Friday, 5 June 2015

My beautiful friend Susan Dye, from Hitchin, came to visit. We met last year when she came to my open studio and we made a very easy creative connection, talking about bees and hedgerow dyeing and indigo amongst other things. Since then we have met up a few times and she always leaves me inspired. I feel she is a bit brighter than I am but our interests meet here and there, so today we had an exciting day of chat and "show and tell". We talked politics and psychology and art, of course, and flowers and life and she showed me the work that she is doing for her city and guilds course and I showed her the work I am doing with the Recovery Through Art group that I help with and also the proposal I made for the Waveney River Sculpture Trail.
One of the wonderful things about with talking to other artists is that we share a language, an understanding. It's hard to describe, but art, like any skill, is a trade that has to be learnt. And in learning our trade we become able to pick up subtle nuances in another's work, to identify where it is weak and where strong and how to move it forward. In education when trained professionals do this to our innocent work it can feel painful, and sometimes cruel, but stepping out of that environment I have found that it is something I quite miss. Sometimes the comments are not so much the meat as the what gets noticed in a portfolio of work and how the potency of unfinished work is seen. 
Art also involves a fair whack of determination and wilful pride.

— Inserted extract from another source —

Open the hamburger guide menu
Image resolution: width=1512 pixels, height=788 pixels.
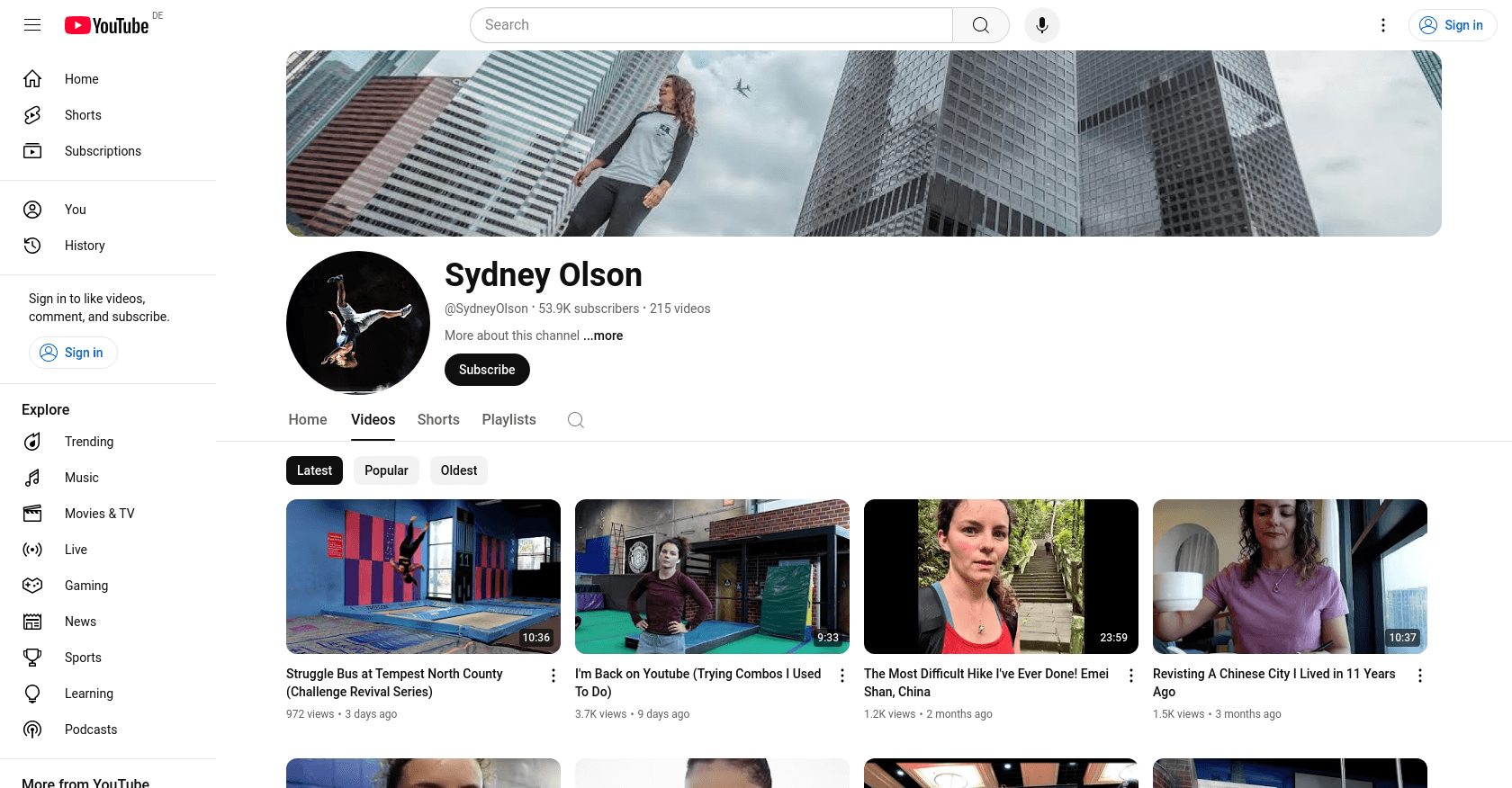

These carry you through the times when it feels like you are going backwards or the lack of money makes you wonder how long you can live off fresh air and daisies, especially in winter when daisies are scarce. It's nice when someone understands why I have chosen to be poor and passionate over safe and sensible. The understanding is like honey in the cupboard set aside for those rainy days when artist's blues threaten to get the better of me.  
So all in, it was a day of light and plenty. Good company, warm sunshine, birdsong and, once again, bees.